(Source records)
________________________

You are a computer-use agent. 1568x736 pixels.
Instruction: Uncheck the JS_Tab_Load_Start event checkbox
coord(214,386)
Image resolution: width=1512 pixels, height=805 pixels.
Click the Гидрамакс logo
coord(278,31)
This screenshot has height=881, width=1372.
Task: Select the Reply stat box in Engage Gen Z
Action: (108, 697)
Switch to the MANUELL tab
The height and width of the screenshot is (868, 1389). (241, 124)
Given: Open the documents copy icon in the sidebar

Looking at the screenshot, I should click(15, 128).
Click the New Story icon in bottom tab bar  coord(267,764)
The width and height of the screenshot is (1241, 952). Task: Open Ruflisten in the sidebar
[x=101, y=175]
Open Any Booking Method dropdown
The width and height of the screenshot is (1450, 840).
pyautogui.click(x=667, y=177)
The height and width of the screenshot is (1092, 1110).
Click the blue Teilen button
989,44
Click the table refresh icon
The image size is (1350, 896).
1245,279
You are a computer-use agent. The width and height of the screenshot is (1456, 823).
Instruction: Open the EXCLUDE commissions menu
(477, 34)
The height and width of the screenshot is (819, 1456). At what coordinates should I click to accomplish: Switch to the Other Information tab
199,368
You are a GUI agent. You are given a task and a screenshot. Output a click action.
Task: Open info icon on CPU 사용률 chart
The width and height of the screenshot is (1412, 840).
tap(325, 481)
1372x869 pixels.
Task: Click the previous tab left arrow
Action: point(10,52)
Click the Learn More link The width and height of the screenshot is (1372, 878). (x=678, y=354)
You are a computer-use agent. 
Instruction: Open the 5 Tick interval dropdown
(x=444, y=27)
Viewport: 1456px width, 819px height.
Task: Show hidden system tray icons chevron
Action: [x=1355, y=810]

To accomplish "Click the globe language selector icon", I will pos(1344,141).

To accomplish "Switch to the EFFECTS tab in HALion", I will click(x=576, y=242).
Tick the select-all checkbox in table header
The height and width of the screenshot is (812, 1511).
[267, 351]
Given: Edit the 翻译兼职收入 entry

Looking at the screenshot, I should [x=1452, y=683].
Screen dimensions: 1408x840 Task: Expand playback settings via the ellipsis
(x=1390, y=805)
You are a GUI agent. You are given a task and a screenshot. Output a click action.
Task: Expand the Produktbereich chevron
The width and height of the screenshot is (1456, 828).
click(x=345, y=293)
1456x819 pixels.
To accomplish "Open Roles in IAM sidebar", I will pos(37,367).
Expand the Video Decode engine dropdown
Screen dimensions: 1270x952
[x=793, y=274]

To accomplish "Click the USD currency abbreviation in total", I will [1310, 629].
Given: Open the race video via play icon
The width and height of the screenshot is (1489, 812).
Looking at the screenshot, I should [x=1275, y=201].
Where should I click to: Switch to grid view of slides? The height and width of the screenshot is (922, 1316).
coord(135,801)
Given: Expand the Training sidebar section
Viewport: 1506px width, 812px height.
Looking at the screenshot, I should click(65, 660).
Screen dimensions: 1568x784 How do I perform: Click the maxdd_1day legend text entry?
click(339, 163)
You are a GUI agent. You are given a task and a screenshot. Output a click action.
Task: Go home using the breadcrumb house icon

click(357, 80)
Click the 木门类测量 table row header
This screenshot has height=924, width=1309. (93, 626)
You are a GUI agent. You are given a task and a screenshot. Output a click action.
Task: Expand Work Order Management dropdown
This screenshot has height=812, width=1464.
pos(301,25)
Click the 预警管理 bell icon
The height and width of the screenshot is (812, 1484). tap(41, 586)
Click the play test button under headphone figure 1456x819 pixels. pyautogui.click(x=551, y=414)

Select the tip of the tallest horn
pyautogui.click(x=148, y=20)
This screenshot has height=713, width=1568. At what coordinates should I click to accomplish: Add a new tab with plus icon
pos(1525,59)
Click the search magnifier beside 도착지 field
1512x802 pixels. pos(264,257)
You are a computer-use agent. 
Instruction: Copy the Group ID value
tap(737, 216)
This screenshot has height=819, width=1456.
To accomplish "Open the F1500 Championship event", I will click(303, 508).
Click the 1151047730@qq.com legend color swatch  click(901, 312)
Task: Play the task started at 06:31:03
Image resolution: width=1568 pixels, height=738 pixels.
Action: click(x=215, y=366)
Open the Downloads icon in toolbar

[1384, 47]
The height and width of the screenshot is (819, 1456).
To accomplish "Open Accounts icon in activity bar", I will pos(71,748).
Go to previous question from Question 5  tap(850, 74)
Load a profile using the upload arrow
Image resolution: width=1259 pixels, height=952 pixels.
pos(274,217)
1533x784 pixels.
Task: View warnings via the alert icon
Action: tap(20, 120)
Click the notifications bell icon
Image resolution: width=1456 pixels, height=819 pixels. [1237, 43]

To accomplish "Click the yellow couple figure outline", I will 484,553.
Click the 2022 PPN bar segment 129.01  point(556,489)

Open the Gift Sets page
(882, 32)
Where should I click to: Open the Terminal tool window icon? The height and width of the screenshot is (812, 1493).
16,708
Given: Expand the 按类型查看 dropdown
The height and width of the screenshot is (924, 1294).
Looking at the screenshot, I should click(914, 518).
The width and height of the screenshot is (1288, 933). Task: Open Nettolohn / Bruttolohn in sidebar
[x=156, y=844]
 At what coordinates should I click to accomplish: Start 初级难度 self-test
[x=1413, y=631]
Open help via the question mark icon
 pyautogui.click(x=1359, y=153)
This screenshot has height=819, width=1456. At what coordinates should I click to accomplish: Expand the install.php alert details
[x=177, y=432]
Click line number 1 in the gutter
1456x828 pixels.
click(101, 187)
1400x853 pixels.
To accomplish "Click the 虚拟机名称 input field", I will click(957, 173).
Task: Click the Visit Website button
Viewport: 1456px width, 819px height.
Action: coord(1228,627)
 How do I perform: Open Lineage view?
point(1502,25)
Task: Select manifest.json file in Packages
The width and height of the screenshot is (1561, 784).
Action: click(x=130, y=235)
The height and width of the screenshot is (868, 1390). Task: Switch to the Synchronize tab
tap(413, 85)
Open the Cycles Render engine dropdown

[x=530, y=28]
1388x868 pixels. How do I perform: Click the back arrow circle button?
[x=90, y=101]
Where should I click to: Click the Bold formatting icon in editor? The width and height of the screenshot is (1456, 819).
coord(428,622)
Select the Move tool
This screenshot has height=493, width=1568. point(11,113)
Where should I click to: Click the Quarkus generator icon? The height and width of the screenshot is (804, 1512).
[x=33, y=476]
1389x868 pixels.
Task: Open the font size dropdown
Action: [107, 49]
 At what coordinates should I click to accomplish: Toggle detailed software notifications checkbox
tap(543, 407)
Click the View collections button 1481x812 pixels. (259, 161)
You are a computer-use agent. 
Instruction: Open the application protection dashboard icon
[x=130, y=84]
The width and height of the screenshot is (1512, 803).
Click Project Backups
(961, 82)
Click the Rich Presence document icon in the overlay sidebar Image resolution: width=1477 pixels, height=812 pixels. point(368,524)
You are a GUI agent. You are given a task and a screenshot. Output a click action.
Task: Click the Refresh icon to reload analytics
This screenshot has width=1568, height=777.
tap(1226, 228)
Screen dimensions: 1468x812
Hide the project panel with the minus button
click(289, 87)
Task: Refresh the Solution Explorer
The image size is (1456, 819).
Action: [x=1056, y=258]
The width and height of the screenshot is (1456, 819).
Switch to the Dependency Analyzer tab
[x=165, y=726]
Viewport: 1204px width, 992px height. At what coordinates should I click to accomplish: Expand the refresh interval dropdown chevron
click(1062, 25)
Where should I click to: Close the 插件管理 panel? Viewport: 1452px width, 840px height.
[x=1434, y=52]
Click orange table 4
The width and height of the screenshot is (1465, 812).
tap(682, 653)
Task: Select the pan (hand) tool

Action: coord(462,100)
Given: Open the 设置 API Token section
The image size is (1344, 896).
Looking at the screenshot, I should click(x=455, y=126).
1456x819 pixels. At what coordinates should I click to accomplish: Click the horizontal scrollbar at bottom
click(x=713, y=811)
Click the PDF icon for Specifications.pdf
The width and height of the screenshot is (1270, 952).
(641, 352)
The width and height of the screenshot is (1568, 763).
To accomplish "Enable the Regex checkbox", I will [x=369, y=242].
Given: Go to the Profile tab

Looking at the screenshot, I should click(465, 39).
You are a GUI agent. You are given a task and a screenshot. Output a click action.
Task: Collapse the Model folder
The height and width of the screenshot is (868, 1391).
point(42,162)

________________________

**Exercise requirements:** Set down only these lines, exactly: the one containing "Where should I click to: Close" and each line after it through the end of the entries above.

**Output for this task:**
Where should I click to: Close the 插件管理 panel? Viewport: 1452px width, 840px height.
[x=1434, y=52]
Click orange table 4
The width and height of the screenshot is (1465, 812).
tap(682, 653)
Task: Select the pan (hand) tool

Action: coord(462,100)
Given: Open the 设置 API Token section
The image size is (1344, 896).
Looking at the screenshot, I should click(x=455, y=126).
1456x819 pixels. At what coordinates should I click to accomplish: Click the horizontal scrollbar at bottom
click(x=713, y=811)
Click the PDF icon for Specifications.pdf
The width and height of the screenshot is (1270, 952).
(641, 352)
The width and height of the screenshot is (1568, 763).
To accomplish "Enable the Regex checkbox", I will [x=369, y=242].
Given: Go to the Profile tab

Looking at the screenshot, I should click(465, 39).
You are a GUI agent. You are given a task and a screenshot. Output a click action.
Task: Collapse the Model folder
The height and width of the screenshot is (868, 1391).
point(42,162)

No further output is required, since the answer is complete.